Increased network bandwidths, widespread mobile technology, falling prices, and increased capabilities of sensors and wireless networks have enabled objects in the home to ”talk” with each other and fetch data from outside sources to create the smart home. A similar smart technology revolution is taking place in manufacturing. While still early in the adoption stage, companies are starting to recognize that operations pain points can be alleviated through technology — and the integration of that technology — by embracing Smart Manufacturing.
Actionable data is changing the game. Sensors, enabled by the Industrial Internet of Things (IIoT), collect information, and cloud-hosted software analyzes it, providing operations managers with intelligence to better manage processes and grow margins. Now is the time for manufacturers to deploy a Smart Manufacturing strategy. There is plenty of opportunity. According to Jonathan Van Wyck, Partner & Managing Director, The Boston Consulting Group (BCG), only 3 percent of companies, based on a BCG survey, are ready for large-scale deployment. However, more than half (56 percent) are already in an experimentation phase.

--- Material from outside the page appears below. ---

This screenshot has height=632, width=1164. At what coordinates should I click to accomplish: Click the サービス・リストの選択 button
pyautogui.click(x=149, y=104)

Also compelling is that 50 percent of organizations are projected to lack sufficient Artificial Intelligence (AI) and data literacy skills to achieve business value by 2020. (Source: “Fostering Data Literacy and Information as a Second Lanaguage: A Gartner Trend Insight Report,” Gartner, February 23, 2018)
While adopting these technologies may seem daunting, it is the only option for manufacturers intent on future growth and innovation. Success by early adopters demonstrates that IIoT technologies add value for facility managers, helping them move beyond data collection to Smart Manufacturing.
This volume discusses the necessity and advantages of moving to a smart facility – or enterprise – in order to thrive in this competitive environment.